◆ EXTRAIT CHOISI:
J'ai déjà eu ce genre de soucis entre mon Mac et mon Airport Express.
Je ne connais pas le genre de réseau donc tu disposes(plus Wi-fi ou Ethernet?) mais ce que je te conseille c'est de relier directement ton Mac à ton AppleTV (par exemple en Ethernet) et de tout rebrancher petit à petit, pour voir ce qui fait coincer. Grâce à cela, je m'étais rendu compte que c'était ma livebox qui était en cause.


----------



## Director (1 Septembre 2011)

Endaven, et Hallucinogen je vous remercie de vous pencher sur mon problème et de partager votre expérience et surtout de me proposer des solutions.
J'ai bien vérifié et essayé tout ce que vous me proposez, hélas sans succès.
Pour y avoir passé la journée j'en ai déduis que le problème ne venait pas de ma connection Wi-Fi, ni de l'Apple TV....Mais d'iTunes.
Mon Apple TV me demande d'activer le partage à domicile. Il est activé.Je suis allé jusque créer un nouveau compte Apple...bien sûr en changeant les mots de passe partout.
J'ai donc tenté de réparées autorisations, d'habitude tout roule...mais là, il me dit (voir pièce jointe) :
"ATTENTION : le fichier SUID Remote Managment ARDA Agent a été modifié et ne sera pas réparé"
Peut-être est-ce l'injuste cause de mes malheurs. Je dis injuste car je n'ai rien touché, aucun jailbreak... Jene sais pas quoi faire : prendre ce fichier endommagé sur un autre Mac et le remplacer? Réinstaller iTunes...?

◆ ENREGISTREMENTS:
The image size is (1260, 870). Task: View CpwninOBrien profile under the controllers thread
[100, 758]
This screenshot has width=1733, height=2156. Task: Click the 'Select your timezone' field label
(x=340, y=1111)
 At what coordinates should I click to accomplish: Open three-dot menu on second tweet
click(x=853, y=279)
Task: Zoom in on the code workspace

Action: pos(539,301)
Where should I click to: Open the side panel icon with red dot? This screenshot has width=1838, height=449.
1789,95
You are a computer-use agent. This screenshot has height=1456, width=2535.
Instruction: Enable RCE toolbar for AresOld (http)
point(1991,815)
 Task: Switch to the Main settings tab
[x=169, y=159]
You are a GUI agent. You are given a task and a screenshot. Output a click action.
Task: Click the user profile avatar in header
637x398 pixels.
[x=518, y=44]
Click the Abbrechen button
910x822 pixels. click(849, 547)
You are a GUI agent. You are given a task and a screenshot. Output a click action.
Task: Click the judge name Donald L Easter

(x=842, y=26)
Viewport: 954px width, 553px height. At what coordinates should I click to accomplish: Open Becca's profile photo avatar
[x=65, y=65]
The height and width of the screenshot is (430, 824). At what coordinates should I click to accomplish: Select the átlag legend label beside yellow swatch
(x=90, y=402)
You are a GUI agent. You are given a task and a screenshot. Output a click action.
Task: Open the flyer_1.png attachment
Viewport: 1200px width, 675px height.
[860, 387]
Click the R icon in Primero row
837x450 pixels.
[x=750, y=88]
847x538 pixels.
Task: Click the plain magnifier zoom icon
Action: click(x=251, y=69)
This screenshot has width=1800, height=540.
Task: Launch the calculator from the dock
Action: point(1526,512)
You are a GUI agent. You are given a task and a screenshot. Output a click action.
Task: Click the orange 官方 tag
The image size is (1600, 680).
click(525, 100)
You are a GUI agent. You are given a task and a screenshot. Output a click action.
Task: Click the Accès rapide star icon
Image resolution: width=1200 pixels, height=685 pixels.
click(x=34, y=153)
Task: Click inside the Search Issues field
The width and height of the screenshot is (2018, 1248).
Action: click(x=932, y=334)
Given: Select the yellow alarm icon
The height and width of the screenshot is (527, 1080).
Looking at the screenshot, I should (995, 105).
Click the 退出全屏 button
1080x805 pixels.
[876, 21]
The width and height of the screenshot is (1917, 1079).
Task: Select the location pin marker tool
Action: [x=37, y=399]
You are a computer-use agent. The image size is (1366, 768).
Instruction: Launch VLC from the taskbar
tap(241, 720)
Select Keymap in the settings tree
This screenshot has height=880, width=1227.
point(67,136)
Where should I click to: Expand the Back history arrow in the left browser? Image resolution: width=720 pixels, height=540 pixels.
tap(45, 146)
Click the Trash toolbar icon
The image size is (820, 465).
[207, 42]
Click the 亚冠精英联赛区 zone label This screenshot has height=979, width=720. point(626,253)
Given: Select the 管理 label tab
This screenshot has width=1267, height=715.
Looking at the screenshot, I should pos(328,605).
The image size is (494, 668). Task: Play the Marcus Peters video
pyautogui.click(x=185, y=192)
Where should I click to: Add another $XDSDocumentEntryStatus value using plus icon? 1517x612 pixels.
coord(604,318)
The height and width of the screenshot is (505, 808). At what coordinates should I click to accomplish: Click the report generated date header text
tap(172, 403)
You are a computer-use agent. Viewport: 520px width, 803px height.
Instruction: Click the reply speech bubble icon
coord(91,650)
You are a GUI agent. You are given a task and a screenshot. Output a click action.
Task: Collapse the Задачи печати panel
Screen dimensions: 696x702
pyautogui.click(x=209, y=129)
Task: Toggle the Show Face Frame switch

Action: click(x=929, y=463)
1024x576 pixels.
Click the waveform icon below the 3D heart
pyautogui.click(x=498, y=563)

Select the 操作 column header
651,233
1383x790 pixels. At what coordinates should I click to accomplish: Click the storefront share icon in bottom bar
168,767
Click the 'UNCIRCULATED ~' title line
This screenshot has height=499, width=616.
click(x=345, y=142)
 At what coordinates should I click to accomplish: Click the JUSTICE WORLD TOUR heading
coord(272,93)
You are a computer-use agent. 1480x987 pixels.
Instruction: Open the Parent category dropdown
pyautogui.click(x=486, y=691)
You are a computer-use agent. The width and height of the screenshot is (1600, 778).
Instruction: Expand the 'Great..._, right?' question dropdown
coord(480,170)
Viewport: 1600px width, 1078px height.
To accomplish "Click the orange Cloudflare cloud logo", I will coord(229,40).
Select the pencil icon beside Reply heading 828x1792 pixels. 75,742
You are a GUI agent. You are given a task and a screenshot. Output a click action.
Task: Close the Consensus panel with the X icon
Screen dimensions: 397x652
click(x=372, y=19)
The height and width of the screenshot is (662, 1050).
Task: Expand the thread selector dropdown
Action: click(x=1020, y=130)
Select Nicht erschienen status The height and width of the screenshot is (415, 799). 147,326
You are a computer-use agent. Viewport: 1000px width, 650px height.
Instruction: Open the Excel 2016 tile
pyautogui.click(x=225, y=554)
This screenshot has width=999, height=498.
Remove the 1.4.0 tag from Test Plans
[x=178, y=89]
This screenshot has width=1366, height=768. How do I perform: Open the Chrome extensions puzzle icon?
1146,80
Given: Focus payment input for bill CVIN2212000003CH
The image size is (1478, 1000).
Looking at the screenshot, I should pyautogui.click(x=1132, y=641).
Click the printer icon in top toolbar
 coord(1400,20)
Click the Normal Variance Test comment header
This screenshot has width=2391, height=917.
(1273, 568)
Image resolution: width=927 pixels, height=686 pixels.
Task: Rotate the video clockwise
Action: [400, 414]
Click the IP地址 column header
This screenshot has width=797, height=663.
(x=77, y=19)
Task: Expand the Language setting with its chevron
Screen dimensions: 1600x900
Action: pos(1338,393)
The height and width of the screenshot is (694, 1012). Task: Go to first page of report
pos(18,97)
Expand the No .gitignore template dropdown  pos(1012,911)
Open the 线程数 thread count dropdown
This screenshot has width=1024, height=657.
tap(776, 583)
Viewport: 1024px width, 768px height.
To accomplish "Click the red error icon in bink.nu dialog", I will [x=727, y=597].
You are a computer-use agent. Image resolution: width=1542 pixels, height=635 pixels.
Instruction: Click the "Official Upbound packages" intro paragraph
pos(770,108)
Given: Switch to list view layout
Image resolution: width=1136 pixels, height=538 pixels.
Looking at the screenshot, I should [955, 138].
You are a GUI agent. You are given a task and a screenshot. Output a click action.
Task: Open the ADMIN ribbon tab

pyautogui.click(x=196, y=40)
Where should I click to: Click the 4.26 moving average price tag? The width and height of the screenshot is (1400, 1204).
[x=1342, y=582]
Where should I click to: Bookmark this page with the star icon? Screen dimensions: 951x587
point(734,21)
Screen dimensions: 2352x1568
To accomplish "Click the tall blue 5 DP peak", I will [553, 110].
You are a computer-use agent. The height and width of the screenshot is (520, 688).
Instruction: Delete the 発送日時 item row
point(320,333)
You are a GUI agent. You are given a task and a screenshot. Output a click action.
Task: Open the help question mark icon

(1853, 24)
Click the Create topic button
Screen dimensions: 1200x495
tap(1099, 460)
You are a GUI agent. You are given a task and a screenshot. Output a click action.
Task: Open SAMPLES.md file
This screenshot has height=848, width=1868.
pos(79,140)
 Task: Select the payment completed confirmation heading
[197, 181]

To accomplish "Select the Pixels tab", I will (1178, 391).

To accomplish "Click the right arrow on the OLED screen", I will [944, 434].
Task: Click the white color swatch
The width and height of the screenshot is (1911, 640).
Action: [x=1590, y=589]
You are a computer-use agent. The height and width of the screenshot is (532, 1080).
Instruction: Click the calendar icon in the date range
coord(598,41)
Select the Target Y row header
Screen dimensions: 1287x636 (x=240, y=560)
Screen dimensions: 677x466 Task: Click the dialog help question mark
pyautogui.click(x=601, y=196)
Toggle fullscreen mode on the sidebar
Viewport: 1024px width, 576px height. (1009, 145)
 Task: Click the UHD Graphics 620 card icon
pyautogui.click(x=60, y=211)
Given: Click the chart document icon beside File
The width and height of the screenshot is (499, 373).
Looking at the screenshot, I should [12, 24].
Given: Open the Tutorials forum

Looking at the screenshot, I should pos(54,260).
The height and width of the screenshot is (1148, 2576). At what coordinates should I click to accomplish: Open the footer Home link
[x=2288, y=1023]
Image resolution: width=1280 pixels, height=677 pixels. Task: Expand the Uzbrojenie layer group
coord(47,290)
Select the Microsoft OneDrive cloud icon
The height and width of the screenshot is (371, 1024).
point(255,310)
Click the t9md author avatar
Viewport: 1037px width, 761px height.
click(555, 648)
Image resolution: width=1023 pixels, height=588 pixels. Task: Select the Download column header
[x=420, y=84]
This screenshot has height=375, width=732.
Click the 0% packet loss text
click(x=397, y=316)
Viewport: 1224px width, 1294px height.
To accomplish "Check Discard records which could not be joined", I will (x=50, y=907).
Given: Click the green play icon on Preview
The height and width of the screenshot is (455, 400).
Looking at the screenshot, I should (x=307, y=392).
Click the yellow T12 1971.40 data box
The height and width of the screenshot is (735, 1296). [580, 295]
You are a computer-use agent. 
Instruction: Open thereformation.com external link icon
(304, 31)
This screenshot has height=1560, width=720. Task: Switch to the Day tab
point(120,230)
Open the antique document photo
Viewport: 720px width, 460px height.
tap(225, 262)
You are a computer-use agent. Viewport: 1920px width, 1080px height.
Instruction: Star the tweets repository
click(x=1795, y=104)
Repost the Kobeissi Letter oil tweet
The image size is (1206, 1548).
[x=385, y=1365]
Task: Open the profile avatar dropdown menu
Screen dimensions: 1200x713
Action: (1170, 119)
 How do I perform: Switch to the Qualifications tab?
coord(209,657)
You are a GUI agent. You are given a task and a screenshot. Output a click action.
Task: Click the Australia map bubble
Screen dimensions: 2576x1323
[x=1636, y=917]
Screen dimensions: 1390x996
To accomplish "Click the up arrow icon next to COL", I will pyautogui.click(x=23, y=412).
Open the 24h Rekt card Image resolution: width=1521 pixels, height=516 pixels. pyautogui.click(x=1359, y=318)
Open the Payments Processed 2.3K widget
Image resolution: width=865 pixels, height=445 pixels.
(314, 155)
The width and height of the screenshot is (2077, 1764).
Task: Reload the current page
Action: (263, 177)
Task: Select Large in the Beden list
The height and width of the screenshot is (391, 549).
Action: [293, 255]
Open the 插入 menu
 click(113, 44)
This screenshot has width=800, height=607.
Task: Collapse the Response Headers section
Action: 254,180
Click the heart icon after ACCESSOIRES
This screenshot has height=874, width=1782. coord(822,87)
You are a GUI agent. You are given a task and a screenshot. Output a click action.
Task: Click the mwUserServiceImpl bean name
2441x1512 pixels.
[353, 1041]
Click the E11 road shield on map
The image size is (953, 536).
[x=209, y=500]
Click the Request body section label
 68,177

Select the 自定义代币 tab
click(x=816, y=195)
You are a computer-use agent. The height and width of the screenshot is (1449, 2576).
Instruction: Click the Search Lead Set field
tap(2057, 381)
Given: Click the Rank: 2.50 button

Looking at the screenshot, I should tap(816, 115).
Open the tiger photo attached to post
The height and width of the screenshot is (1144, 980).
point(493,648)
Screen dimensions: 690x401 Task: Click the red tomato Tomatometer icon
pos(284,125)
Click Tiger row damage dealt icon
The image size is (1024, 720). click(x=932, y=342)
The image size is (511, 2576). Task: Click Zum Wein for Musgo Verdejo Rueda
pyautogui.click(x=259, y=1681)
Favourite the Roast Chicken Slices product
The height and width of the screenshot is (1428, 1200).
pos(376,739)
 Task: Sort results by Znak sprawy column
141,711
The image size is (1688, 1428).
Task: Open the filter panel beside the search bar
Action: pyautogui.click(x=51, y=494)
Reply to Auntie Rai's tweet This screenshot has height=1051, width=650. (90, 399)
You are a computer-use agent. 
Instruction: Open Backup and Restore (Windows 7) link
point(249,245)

◆ ACTIONS REQUISES:
(a) Dressez la liste de tous les appareils matériels nommés dans l'extrait choisi, sans compter les logiciels ni les comptes.
(b) Recopiez fidèlement les enregistrements, de la ligne qui contient « Toggle fullscreen mode on the sidebar » jusqu'à celle qui contient « coord(209,657) », ces deux lignes comprises.

◆ LISTE DES RÉPONSES:
(a) Mac, Airport Express, Apple TV, livebox

(b)
Toggle fullscreen mode on the sidebar
Viewport: 1024px width, 576px height. (1009, 145)
 Task: Click the UHD Graphics 620 card icon
pyautogui.click(x=60, y=211)
Given: Click the chart document icon beside File
The width and height of the screenshot is (499, 373).
Looking at the screenshot, I should [12, 24].
Given: Open the Tutorials forum

Looking at the screenshot, I should pos(54,260).
The height and width of the screenshot is (1148, 2576). At what coordinates should I click to accomplish: Open the footer Home link
[x=2288, y=1023]
Image resolution: width=1280 pixels, height=677 pixels. Task: Expand the Uzbrojenie layer group
coord(47,290)
Select the Microsoft OneDrive cloud icon
The height and width of the screenshot is (371, 1024).
point(255,310)
Click the t9md author avatar
Viewport: 1037px width, 761px height.
click(555, 648)
Image resolution: width=1023 pixels, height=588 pixels. Task: Select the Download column header
[x=420, y=84]
This screenshot has height=375, width=732.
Click the 0% packet loss text
click(x=397, y=316)
Viewport: 1224px width, 1294px height.
To accomplish "Check Discard records which could not be joined", I will (x=50, y=907).
Given: Click the green play icon on Preview
The height and width of the screenshot is (455, 400).
Looking at the screenshot, I should (x=307, y=392).
Click the yellow T12 1971.40 data box
The height and width of the screenshot is (735, 1296). [580, 295]
You are a computer-use agent. 
Instruction: Open thereformation.com external link icon
(304, 31)
This screenshot has height=1560, width=720. Task: Switch to the Day tab
point(120,230)
Open the antique document photo
Viewport: 720px width, 460px height.
tap(225, 262)
You are a computer-use agent. Viewport: 1920px width, 1080px height.
Instruction: Star the tweets repository
click(x=1795, y=104)
Repost the Kobeissi Letter oil tweet
The image size is (1206, 1548).
[x=385, y=1365]
Task: Open the profile avatar dropdown menu
Screen dimensions: 1200x713
Action: (1170, 119)
 How do I perform: Switch to the Qualifications tab?
coord(209,657)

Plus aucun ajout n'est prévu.